**Task description**
Pictures excluded, copy word for word the lines from the one holding "Task: Close the Join Us newsletter popup" through the last line below.

**Information**
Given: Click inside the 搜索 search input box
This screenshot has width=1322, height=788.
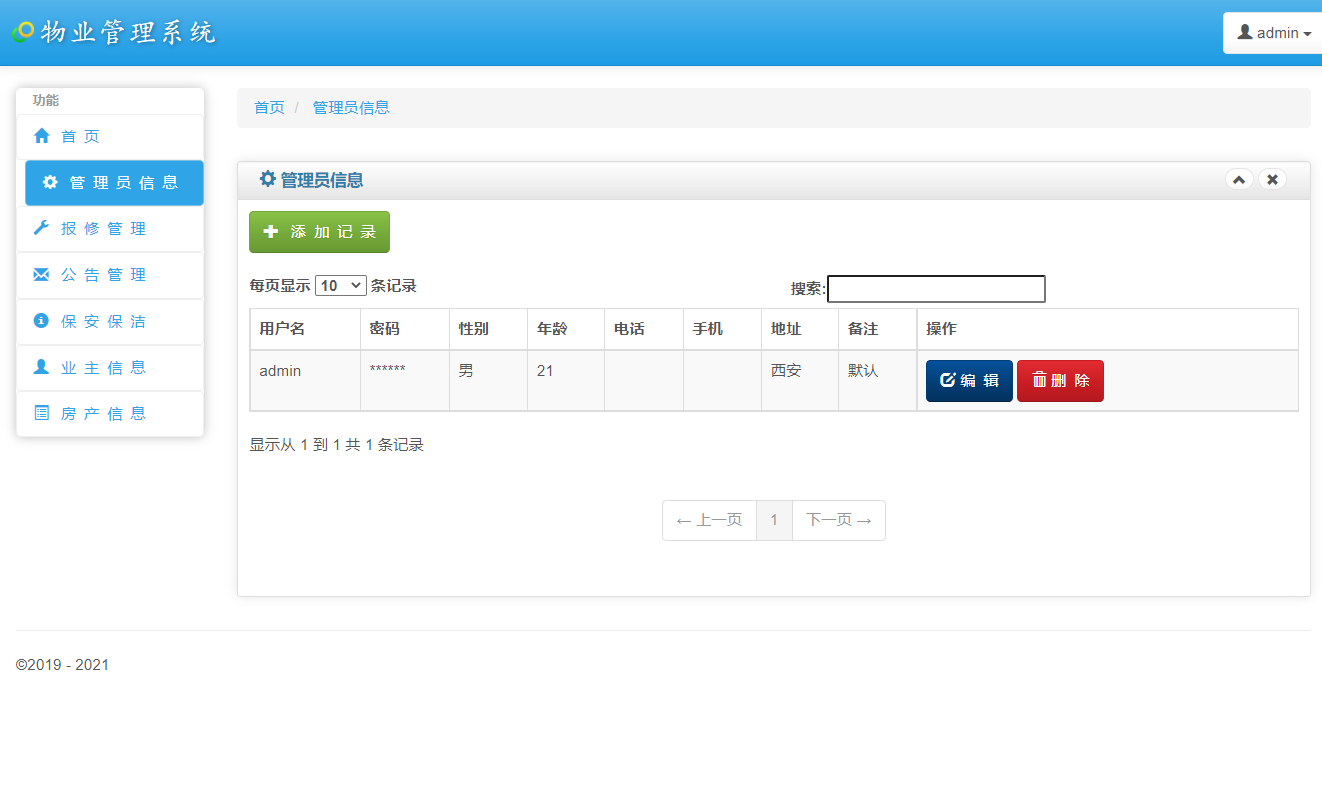Looking at the screenshot, I should pyautogui.click(x=936, y=289).
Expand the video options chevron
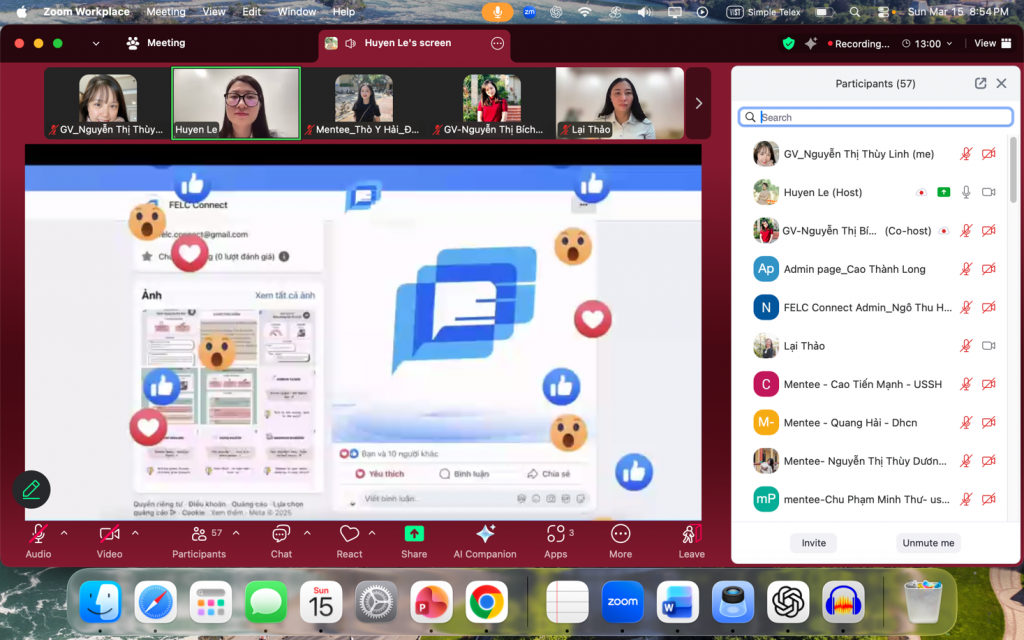The image size is (1024, 640). [135, 533]
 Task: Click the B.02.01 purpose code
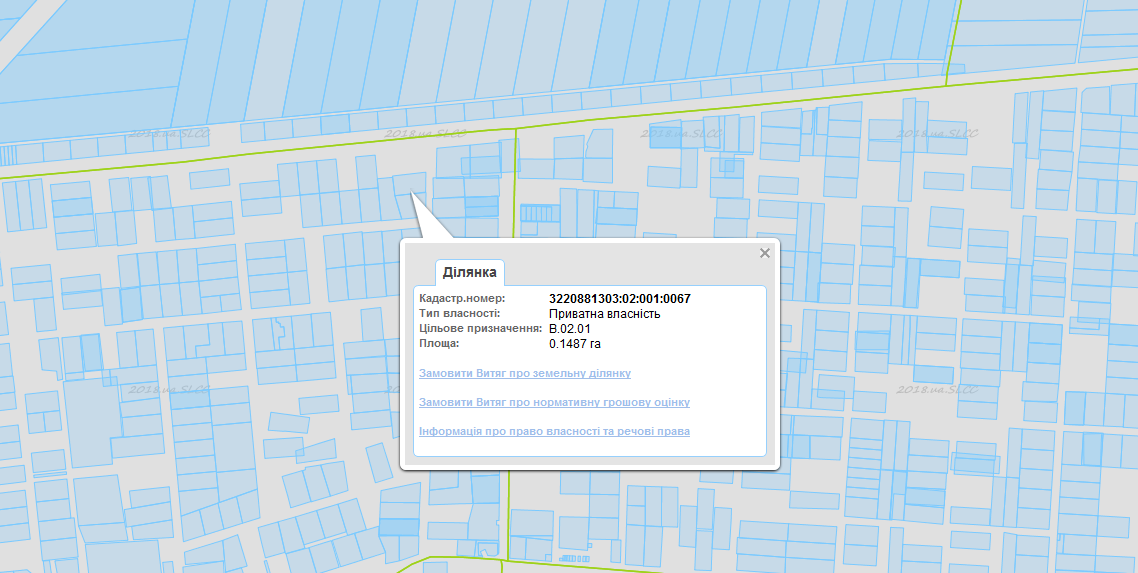point(570,328)
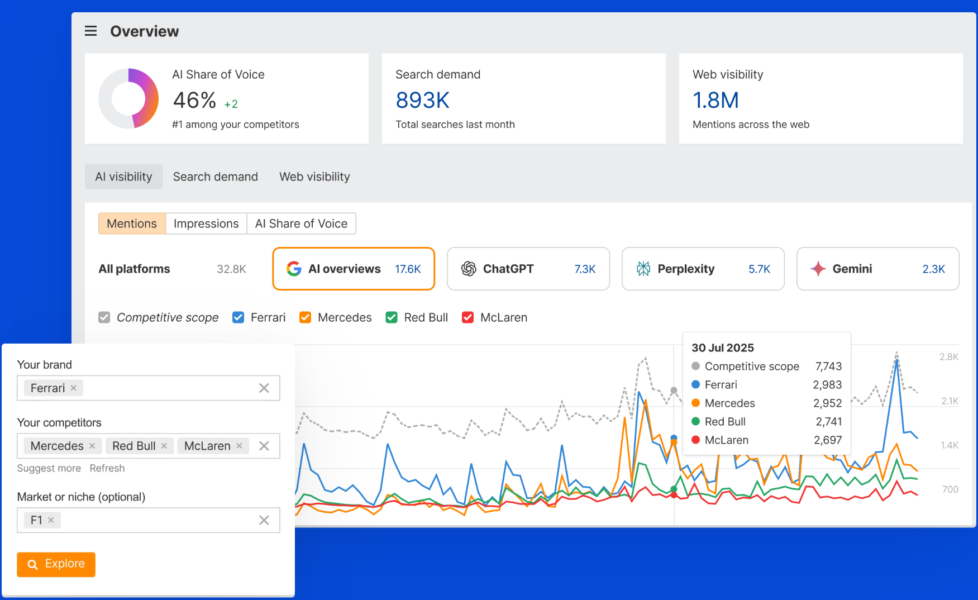This screenshot has width=978, height=600.
Task: Remove the McLaren chip from Your competitors
Action: point(237,446)
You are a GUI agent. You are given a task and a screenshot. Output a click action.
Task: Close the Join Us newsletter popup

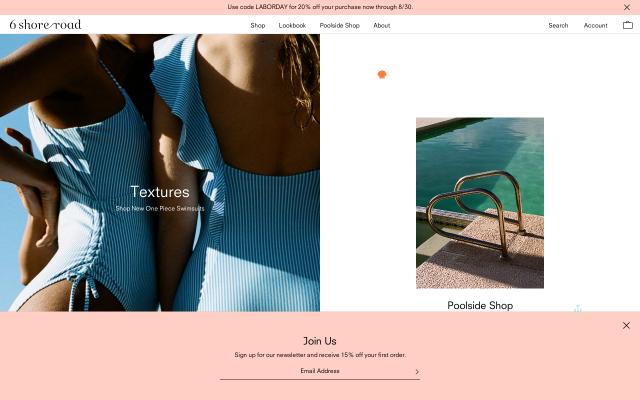[x=626, y=325]
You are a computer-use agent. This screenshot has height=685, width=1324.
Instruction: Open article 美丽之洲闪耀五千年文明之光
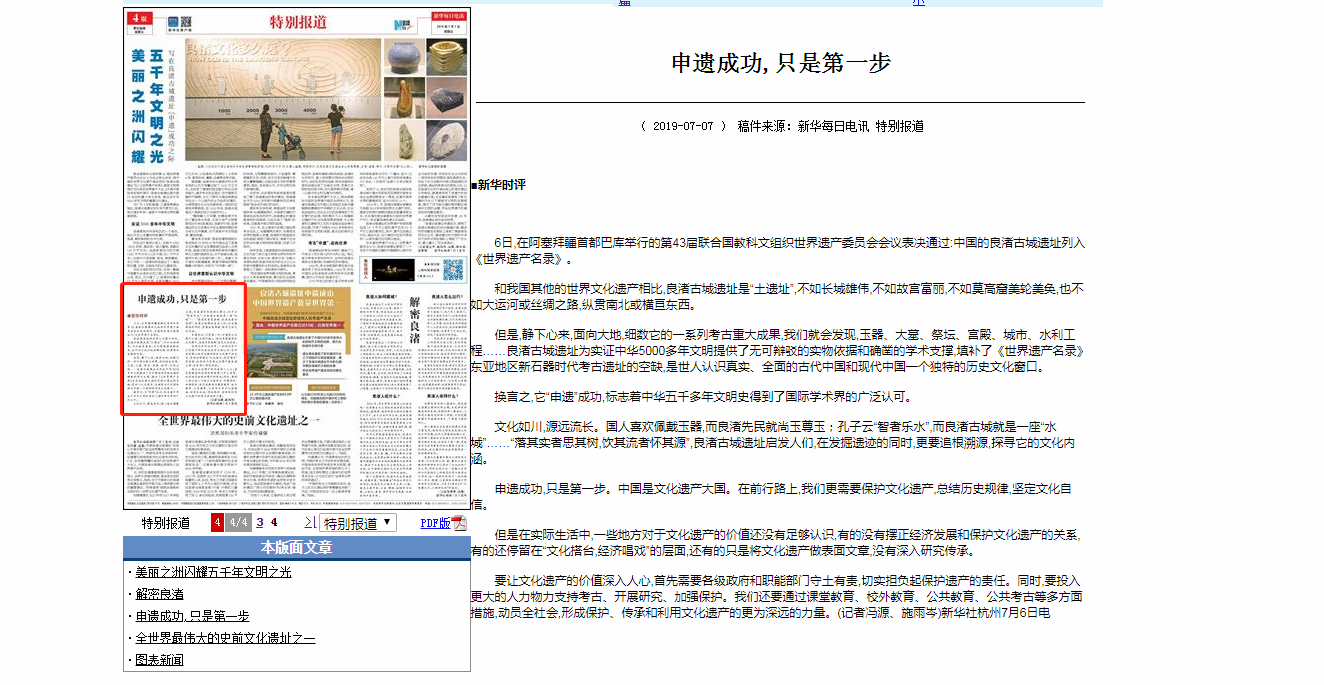pyautogui.click(x=213, y=572)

**Your solution**
Task: Close the Join Us newsletter popup

[x=626, y=325]
You are a computer-use agent. This screenshot has height=685, width=1324.
Instruction: Open article 美丽之洲闪耀五千年文明之光
pyautogui.click(x=213, y=572)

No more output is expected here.